## YOUR OBJECTIVE
Reproduce the items without alteration, from the first line up to and including the line containing "coordinates (1131, 2485).".

## RECORD EXCERPTS
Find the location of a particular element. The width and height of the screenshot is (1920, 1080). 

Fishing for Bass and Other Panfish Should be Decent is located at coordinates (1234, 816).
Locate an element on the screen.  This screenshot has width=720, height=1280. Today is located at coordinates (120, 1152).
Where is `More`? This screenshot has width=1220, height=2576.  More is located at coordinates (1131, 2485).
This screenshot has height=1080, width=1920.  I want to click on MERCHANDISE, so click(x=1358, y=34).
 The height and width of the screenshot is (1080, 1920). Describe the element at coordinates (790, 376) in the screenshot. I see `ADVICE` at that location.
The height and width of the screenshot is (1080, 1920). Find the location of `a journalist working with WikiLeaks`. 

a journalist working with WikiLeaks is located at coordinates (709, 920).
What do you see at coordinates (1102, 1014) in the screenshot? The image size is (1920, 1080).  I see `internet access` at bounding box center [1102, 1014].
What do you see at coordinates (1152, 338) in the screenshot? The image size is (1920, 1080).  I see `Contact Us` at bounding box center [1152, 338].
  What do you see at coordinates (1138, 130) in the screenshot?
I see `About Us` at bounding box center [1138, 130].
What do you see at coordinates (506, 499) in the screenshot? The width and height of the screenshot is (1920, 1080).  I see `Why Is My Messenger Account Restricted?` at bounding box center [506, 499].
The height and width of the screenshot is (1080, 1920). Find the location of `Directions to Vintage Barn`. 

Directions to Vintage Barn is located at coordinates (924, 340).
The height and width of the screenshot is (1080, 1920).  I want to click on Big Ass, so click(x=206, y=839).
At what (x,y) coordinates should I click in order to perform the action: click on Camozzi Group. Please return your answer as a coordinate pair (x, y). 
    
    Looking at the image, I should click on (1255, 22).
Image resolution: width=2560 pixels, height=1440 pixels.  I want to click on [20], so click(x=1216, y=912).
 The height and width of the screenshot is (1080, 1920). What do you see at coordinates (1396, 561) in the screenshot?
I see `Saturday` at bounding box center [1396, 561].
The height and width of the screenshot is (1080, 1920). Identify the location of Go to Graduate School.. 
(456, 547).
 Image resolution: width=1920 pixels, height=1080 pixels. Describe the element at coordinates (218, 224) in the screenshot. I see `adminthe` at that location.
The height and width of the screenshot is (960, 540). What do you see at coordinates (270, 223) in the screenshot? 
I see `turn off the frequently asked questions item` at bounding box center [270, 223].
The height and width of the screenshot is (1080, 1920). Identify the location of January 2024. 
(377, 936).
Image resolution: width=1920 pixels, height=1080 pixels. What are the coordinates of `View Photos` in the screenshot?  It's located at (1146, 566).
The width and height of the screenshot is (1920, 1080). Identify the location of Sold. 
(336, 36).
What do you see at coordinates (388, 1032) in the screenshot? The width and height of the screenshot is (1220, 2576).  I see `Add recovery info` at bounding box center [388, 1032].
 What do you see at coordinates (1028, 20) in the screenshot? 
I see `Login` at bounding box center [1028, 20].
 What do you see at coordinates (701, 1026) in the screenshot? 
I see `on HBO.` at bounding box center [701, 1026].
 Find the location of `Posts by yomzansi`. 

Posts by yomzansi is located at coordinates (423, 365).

## TASK SOLUTION
Find the location of a particular element. The width and height of the screenshot is (1920, 1080). 

Fishing for Bass and Other Panfish Should be Decent is located at coordinates (1234, 816).
Locate an element on the screen.  This screenshot has width=720, height=1280. Today is located at coordinates (120, 1152).
Where is `More`? This screenshot has width=1220, height=2576.  More is located at coordinates (1131, 2485).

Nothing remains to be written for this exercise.